╭──
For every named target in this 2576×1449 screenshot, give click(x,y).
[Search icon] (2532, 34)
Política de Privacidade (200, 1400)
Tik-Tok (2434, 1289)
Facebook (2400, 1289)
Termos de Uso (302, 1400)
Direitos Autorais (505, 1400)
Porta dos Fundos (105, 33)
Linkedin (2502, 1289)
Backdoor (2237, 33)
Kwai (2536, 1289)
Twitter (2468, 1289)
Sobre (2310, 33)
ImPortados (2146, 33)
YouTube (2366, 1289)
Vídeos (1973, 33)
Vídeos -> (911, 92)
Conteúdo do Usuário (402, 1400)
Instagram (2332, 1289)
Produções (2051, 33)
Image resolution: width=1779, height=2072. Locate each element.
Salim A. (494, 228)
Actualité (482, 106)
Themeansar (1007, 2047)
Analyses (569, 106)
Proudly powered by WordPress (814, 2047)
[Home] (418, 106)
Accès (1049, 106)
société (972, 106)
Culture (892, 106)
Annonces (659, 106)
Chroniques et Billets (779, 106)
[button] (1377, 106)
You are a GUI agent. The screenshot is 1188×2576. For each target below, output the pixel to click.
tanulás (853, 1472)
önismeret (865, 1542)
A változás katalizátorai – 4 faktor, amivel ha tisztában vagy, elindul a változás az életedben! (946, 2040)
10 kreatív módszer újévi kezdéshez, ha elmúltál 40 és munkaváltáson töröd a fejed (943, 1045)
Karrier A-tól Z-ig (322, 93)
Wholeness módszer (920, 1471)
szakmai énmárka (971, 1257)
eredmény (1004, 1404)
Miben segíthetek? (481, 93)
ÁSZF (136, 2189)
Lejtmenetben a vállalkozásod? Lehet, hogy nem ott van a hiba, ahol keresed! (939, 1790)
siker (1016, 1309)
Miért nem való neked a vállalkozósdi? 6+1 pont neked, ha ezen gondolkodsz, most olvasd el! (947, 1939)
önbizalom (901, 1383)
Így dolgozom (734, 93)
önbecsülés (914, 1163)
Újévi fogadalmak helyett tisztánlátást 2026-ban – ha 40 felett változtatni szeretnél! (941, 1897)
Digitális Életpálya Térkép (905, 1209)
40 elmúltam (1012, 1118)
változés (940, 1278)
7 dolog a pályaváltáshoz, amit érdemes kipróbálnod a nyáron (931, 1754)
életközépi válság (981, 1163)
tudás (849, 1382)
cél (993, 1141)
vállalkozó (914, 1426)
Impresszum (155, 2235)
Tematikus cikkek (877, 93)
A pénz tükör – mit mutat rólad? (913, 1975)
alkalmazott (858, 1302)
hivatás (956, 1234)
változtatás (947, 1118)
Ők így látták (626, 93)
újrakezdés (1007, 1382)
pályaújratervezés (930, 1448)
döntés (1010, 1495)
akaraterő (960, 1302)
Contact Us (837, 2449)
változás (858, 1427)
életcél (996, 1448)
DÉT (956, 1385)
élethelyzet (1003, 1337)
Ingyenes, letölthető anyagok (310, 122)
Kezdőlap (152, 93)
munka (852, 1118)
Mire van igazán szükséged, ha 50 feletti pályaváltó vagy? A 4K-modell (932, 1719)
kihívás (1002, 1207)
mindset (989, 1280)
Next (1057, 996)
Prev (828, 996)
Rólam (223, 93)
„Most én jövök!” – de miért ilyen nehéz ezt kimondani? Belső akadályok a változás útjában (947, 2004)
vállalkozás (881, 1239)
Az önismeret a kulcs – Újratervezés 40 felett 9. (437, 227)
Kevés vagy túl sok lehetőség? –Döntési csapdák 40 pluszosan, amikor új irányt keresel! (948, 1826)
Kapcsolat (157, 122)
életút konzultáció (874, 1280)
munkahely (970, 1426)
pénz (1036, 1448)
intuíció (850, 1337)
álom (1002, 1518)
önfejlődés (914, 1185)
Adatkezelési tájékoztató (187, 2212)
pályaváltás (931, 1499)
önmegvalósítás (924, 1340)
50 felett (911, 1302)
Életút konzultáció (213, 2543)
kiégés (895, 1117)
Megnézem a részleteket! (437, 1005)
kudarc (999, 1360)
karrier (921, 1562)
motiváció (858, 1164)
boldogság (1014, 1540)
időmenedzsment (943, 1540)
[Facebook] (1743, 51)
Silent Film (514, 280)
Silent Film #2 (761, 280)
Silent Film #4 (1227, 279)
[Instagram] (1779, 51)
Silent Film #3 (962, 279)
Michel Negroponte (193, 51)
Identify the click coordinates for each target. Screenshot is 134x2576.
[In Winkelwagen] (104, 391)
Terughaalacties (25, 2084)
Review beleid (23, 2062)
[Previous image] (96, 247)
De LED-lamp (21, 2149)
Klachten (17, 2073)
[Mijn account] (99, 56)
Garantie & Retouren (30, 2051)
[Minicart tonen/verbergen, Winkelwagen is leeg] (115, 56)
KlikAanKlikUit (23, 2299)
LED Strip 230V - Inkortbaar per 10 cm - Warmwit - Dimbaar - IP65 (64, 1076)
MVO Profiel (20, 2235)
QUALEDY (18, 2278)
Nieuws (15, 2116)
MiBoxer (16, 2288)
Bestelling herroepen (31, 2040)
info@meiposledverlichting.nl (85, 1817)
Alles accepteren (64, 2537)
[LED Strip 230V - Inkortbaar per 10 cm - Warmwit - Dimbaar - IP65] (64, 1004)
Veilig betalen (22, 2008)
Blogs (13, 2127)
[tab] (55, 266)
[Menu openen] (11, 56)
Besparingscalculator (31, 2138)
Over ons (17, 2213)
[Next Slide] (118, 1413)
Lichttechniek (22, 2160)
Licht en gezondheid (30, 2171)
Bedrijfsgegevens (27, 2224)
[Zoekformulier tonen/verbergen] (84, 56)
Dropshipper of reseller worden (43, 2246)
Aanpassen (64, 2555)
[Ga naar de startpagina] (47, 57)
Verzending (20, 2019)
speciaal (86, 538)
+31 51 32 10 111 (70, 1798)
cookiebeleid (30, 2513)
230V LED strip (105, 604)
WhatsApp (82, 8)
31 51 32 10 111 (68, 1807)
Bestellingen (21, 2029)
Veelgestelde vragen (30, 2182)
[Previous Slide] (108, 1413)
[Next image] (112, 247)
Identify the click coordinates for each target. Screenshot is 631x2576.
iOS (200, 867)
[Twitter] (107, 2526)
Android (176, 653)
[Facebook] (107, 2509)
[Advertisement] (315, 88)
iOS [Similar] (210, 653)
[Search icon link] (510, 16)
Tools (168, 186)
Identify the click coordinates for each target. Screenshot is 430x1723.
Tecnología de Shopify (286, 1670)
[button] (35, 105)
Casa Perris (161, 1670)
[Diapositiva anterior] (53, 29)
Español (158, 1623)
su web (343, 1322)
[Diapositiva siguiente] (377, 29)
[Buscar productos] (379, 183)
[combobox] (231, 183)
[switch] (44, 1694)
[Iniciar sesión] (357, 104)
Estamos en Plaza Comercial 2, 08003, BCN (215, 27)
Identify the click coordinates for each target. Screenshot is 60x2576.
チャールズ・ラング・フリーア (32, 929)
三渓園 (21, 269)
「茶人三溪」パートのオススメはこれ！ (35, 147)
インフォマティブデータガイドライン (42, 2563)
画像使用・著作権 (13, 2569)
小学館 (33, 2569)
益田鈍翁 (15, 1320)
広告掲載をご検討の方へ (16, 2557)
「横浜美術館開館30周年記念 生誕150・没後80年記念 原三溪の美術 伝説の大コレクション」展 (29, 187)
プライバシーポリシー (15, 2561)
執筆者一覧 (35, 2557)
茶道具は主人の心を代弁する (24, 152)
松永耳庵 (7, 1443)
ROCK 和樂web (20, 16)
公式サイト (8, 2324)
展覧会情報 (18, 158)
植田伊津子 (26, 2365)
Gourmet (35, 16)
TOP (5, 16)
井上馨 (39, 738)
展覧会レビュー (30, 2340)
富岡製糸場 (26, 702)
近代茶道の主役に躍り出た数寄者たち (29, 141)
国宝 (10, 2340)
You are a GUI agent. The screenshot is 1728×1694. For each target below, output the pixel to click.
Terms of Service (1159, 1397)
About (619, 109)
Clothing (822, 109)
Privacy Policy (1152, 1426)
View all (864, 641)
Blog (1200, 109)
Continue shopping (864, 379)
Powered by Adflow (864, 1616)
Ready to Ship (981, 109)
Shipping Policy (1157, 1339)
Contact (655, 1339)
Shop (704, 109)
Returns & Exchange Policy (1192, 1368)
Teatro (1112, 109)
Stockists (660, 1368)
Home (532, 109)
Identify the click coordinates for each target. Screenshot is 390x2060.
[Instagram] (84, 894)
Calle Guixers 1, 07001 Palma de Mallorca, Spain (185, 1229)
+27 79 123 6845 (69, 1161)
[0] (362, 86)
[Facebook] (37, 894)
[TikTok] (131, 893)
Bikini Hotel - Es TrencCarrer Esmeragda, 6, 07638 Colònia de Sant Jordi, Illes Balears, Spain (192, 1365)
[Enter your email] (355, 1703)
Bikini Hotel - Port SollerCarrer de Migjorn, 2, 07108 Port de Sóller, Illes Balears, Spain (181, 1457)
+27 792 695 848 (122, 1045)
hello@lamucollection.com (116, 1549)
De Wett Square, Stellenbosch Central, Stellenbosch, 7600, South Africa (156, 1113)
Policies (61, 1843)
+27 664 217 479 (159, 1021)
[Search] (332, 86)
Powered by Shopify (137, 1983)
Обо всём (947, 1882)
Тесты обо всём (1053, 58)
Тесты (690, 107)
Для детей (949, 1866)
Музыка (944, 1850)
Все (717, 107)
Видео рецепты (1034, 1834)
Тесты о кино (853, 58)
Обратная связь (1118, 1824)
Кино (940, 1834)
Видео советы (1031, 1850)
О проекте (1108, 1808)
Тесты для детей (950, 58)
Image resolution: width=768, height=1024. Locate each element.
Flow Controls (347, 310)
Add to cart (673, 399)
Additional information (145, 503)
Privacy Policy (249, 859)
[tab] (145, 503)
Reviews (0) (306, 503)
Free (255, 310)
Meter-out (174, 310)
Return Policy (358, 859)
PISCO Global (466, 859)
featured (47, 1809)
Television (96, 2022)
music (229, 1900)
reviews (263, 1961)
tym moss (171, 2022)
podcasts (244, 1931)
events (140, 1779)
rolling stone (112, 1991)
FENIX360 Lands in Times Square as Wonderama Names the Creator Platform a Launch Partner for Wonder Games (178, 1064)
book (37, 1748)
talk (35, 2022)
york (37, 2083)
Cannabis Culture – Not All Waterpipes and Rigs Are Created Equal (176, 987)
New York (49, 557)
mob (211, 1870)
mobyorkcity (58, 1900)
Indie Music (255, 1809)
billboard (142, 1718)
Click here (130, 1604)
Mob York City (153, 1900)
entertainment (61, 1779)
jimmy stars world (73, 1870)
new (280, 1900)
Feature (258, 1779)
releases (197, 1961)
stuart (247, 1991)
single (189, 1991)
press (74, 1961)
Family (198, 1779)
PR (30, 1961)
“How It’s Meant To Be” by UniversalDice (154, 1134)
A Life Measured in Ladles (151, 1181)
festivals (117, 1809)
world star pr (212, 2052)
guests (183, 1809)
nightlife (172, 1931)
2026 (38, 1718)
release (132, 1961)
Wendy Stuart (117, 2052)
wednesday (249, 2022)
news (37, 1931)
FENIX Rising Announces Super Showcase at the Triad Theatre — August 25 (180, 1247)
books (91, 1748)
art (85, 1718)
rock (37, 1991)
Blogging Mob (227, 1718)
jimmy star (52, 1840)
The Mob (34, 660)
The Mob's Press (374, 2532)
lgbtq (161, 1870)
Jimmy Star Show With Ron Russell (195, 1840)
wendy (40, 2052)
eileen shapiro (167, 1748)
╰──
Begin with the first line of the listing above and write out each line exactly, ending with the line that contains "Produções (2051, 33)".

For every named target in this 2576×1449 screenshot, give click(x,y).
[Search icon] (2532, 34)
Política de Privacidade (200, 1400)
Tik-Tok (2434, 1289)
Facebook (2400, 1289)
Termos de Uso (302, 1400)
Direitos Autorais (505, 1400)
Porta dos Fundos (105, 33)
Linkedin (2502, 1289)
Backdoor (2237, 33)
Kwai (2536, 1289)
Twitter (2468, 1289)
Sobre (2310, 33)
ImPortados (2146, 33)
YouTube (2366, 1289)
Vídeos (1973, 33)
Vídeos -> (911, 92)
Conteúdo do Usuário (402, 1400)
Instagram (2332, 1289)
Produções (2051, 33)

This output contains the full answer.